### [Texto de estudio]
-- -- --
Al lado de este despropósito, ROMA es una obra maestra. La de Alfonso Cuarón tendrá sus problemas, pero es una película de una dignidad cinematográfica mayor comparada con este film enviado desde el Averno, largado al mundo por alguien que odia al cine, que no le importa el cine y que si hizo alguna buena película (AMORES PERROS y, en cierta medida, EL RENACIDO) debo pensar que fue por pura casualidad. Sí, la inspiración puede ser felliniana (es un mix de 8 1/2 y AMARCORD contado por alguien que solo vio clips y fotos de escenas de ambas, con un touch de Terrence Malick pero sin paciencia alguna para capturar la belleza), pero la puesta en escena es propia, de esas en las que la cámara llama la atención sobre sí misma y todo lo que pasa adelante de ella es secundario. Es que la propia factura elefantiásica anula la introspección que la película supone estar revelando. La inmensidad egocéntrica de las imágenes niegan su supuesta razón de ser y, especialmente, contradicen la idea de que BARDO pueda ser vista como una película autocrítica. Nadie se cuestiona su propia alienación construyendo imágenes que, por un lado, extienden ese divorcio con el mundo real y, por otro, ponen al protagonista a discutir con los grandes hechos y personajes de la historia mexicana.
-- -- --
Ítems de datos:
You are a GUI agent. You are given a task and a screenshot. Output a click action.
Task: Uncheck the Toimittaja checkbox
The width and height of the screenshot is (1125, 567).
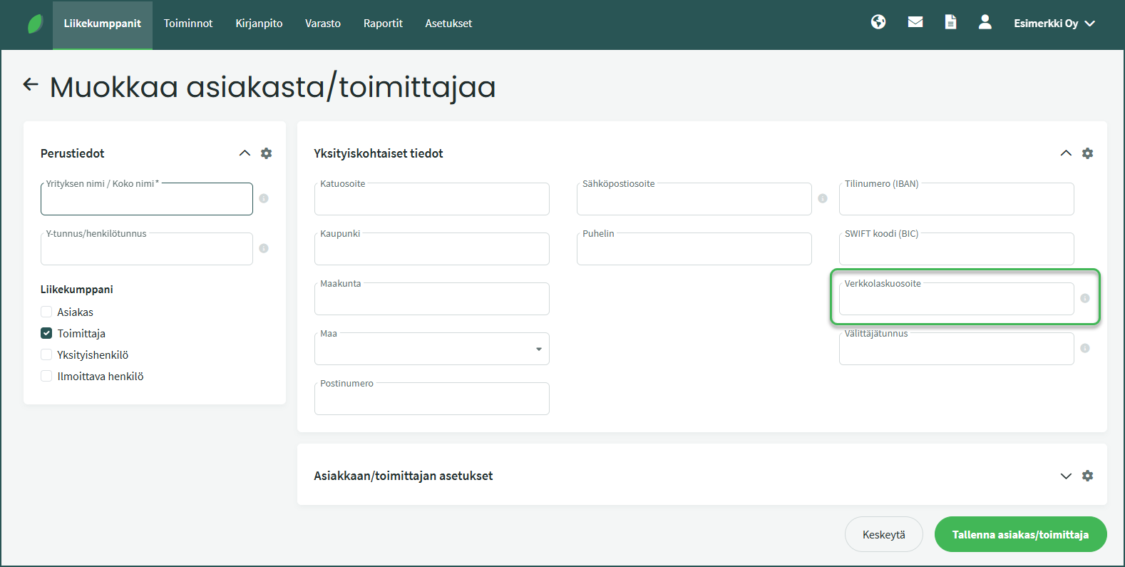coord(46,333)
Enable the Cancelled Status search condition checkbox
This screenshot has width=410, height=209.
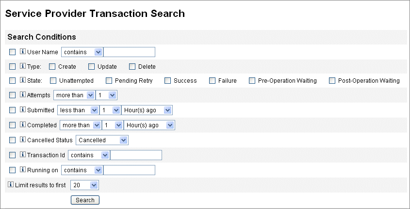[x=13, y=140]
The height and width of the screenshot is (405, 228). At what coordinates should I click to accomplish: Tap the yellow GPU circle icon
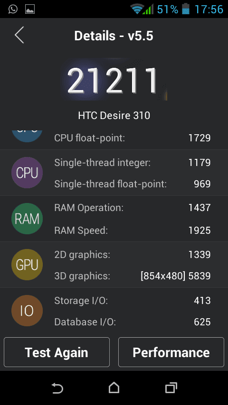click(x=27, y=265)
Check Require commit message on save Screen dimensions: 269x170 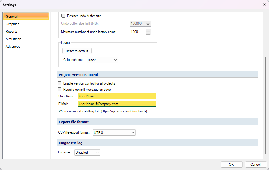(x=60, y=90)
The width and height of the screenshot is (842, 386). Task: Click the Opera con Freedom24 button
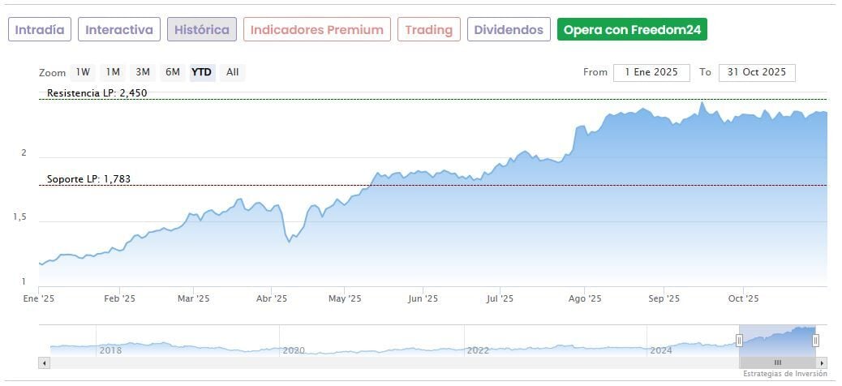[632, 30]
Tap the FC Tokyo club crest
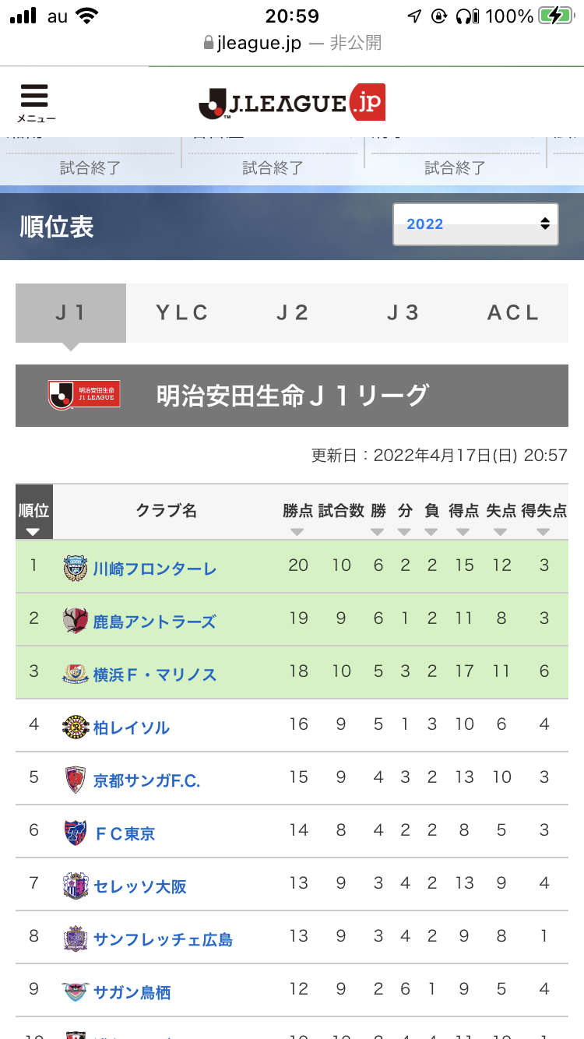Image resolution: width=584 pixels, height=1039 pixels. click(x=76, y=833)
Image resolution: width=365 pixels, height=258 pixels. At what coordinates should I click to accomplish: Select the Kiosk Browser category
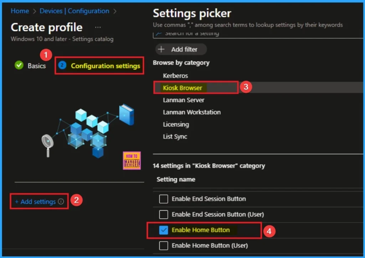coord(183,88)
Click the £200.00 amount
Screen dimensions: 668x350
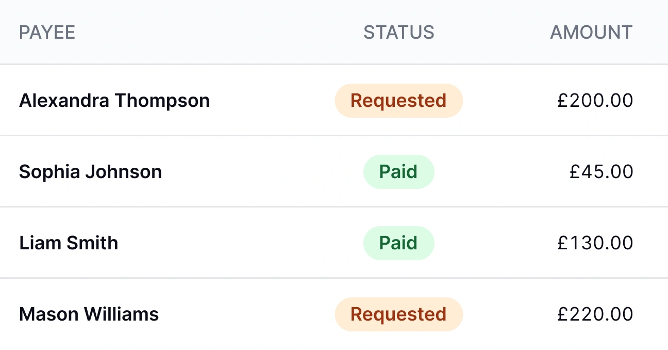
-- -- --
Responda las siguientes preguntas a partir del texto de estudio:
1. ¿Qué película de Alfonso Cuarón se califica como obra maestra al lado de este despropósito?
2. ¿Qué dos películas se mencionan como la mezcla de inspiración felliniana?
3. ¿Los grandes hechos y personajes de qué historia discute el protagonista?

1. ROMA.
2. 8 1/2 y AMARCORD.
3. De la historia mexicana.